WHAT YOU SHOULD DO ::
The answer must consist of every line in the records below that contains the string "word".

——————

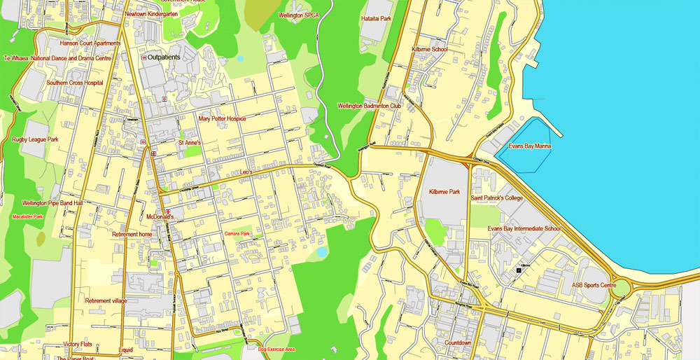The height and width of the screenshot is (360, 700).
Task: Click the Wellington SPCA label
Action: click(298, 15)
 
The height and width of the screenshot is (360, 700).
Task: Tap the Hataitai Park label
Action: click(376, 19)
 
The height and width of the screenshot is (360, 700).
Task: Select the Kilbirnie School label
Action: click(430, 50)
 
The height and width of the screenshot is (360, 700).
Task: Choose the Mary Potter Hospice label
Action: click(222, 119)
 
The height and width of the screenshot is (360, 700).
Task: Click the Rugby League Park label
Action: click(35, 140)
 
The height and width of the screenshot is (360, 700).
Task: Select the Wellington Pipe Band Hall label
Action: click(52, 203)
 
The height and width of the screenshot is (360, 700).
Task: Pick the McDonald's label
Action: click(160, 218)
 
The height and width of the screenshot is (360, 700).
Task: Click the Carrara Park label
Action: click(237, 233)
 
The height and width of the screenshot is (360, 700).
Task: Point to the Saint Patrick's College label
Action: click(496, 198)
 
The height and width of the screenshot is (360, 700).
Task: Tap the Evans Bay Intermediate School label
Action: click(524, 229)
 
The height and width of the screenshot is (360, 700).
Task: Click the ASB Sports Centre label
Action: click(594, 285)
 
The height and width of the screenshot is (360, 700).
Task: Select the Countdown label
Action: click(458, 343)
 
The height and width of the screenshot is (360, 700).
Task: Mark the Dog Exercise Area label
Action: click(276, 349)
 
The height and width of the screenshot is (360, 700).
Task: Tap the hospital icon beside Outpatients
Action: click(144, 58)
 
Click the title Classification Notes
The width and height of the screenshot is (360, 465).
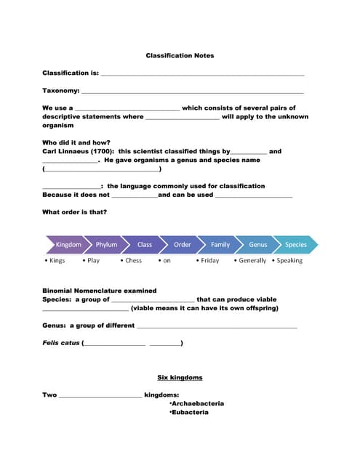tap(180, 56)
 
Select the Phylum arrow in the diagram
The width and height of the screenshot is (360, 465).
tap(106, 245)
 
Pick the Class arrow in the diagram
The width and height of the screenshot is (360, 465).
tap(145, 245)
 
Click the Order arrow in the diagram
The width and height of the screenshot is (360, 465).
tap(183, 245)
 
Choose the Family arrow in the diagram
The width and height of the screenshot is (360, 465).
tap(220, 245)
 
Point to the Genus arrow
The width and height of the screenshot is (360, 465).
tap(258, 245)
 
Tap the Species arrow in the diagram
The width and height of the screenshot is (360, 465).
tap(296, 245)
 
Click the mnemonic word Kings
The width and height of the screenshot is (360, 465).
tap(57, 261)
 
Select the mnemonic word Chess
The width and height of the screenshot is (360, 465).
tap(133, 261)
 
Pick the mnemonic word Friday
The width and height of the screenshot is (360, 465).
tap(209, 261)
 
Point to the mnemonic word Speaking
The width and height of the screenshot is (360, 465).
tap(289, 261)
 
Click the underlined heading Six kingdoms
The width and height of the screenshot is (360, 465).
tap(180, 378)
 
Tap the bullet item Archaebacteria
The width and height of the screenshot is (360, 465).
tap(197, 403)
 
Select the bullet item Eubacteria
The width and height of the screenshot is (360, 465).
tap(190, 412)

——————

ANSWER BOX ::
Click the mnemonic word Kings
Select the mnemonic word Chess
Pick the mnemonic word Friday
Point to the mnemonic word Speaking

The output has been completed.